Burhanpur Madhya Pradesh

Burhanpur is a town in state of Madhya Pradesh at Central India. It is situated on the north bank of Tapti river, at South-West of Madhya Pradesh State. In Skand-puran of Hindus, it is described with the name of “Brahatpur”. Its current name is derived from name of Sheikh of Daulatpur callled Bruhaduddin. It was founder in 1400 A.D. by muslim prince of Farukhi dynasty of Khandesh. They held it for next 200 years. King Ali Khan (1576-1596 A.D.), also known as Adil Shah, was asked to submit to Akbar, when the latter had sent an expedition to Khandesh, in the summer of 1577 A.D. The former, to avoid the unequal contest with the mighty Akbar, dropped his royal title of Shah and accepted the Suzerainty of Akbar. Mughals began using Khandesh as a base for the future Conquest of Deccan Bahadur Khan (1596-1600 A.D.) successor of King Ali Khan declared his independence & refused to pay homage to Akbar & his son Prince Daniyal, which enraged Akbar, who marched towards Burhanpur in 1599 and occupied the City without any opposition on 8th April 1600 A.D. Akbar paid a visit to Asirgarh, so as to inspect it personally, where he stayed for 4 days before returning to his Head Quarter at Burhanpur.
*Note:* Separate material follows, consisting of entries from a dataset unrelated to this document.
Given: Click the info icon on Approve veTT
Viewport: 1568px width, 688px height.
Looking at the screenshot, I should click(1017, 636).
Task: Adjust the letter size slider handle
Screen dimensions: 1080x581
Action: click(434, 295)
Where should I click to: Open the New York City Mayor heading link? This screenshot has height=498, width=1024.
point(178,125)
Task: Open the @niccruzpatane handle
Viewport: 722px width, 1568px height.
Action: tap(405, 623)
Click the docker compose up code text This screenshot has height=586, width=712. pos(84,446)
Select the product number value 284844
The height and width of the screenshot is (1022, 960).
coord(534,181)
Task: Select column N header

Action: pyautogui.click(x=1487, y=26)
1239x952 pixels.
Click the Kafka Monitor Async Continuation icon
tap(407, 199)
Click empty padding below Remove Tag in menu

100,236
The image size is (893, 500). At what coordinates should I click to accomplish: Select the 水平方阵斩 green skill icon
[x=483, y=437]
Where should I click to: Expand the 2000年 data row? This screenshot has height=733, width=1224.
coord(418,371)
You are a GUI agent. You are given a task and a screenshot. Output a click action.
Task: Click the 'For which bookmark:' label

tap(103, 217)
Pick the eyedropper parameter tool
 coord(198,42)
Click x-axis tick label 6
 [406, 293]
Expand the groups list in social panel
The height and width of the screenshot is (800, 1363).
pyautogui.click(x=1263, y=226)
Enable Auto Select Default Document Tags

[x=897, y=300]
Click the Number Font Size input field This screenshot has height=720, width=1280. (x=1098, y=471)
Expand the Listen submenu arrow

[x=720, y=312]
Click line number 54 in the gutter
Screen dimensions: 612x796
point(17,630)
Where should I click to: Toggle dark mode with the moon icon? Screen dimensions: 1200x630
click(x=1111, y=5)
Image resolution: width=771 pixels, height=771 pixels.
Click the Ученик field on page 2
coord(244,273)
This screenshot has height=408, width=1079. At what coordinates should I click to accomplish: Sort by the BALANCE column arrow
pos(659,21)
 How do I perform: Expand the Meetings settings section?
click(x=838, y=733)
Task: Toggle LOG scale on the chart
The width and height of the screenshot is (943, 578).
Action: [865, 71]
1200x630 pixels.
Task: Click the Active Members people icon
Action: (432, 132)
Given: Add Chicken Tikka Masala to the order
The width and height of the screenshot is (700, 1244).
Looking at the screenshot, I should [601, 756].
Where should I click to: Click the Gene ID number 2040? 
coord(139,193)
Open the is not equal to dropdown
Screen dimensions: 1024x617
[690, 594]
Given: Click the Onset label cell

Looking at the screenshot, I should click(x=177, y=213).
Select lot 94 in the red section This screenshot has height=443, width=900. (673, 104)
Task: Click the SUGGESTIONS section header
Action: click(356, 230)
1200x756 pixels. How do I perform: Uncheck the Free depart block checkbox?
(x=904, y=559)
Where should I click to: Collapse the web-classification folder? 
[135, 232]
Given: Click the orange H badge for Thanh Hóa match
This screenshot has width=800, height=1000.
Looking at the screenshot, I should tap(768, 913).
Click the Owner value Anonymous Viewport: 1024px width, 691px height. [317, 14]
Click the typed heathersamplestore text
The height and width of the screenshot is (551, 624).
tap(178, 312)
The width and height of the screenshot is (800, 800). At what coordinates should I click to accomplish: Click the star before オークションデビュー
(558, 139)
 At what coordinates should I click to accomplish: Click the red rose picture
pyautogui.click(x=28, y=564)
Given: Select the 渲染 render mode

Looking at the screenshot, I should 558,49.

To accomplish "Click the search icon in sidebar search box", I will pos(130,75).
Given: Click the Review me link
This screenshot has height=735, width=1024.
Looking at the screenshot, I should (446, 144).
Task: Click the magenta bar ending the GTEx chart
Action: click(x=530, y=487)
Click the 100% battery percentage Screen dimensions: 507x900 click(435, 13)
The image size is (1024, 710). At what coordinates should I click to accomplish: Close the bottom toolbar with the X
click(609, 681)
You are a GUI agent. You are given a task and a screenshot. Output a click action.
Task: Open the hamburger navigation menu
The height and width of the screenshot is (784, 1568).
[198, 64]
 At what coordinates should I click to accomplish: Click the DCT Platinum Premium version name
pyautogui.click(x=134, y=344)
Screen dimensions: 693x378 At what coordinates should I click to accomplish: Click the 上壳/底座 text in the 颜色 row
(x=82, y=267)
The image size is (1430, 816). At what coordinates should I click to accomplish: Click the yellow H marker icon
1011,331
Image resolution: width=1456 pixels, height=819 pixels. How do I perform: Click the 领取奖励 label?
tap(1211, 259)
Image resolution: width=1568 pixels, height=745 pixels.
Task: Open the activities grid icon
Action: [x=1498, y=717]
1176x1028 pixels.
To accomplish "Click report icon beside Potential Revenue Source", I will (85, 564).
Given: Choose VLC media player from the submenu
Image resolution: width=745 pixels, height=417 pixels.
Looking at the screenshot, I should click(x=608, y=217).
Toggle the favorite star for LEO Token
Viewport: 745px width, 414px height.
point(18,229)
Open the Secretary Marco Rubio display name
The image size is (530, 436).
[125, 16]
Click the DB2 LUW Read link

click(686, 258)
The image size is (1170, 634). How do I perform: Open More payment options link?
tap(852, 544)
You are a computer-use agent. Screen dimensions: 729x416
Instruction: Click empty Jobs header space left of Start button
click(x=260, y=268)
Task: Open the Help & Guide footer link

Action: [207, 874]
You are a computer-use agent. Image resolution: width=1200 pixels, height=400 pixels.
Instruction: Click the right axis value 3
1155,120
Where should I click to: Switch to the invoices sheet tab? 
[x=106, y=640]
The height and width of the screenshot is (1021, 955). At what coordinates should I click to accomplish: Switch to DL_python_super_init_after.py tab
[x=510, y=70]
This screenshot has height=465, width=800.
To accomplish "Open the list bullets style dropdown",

Burhanpur Prince Khurram was nominated as the Governor of the Deccan in 1617 AD. Khurram led the Mughal army to a peaceful victory by which Jahangir was pleased with his success & conferred him the title of Shah Jahan on 12th October, 1617 AD. After the death of Jahangir in 1627, Shah Jahan ascended the throne of Mughal empire.

Due to troubled conditions in the Deccan, he reached Burhanpur (Deccan) on the 1st March 1630, where he stayed for the following two years, conducting operations against Bijapur, Ahmadnagar, and Golkunda. On 7th June 1631, Shah Jahan lost his beloved & favourite wife Mumtaz Mahal at Burhanpur, and her body was buried at first in the Garden of Zainabad, across the river Tapti. Early in December of the same year (1631 AD), the remains of her body were sent to Agra. Fact of Mumtaz's death in Burhanpur at Central India is little known to common tourist who visits Taj Mahal.

Many battels were fought between Marathas and Mughals for supremacy over this strategically important part of land. In 1739 it was finally yielded to Marathas, who in 1778 transferred it ot Sindhia. In 1860 it was yielded to British government.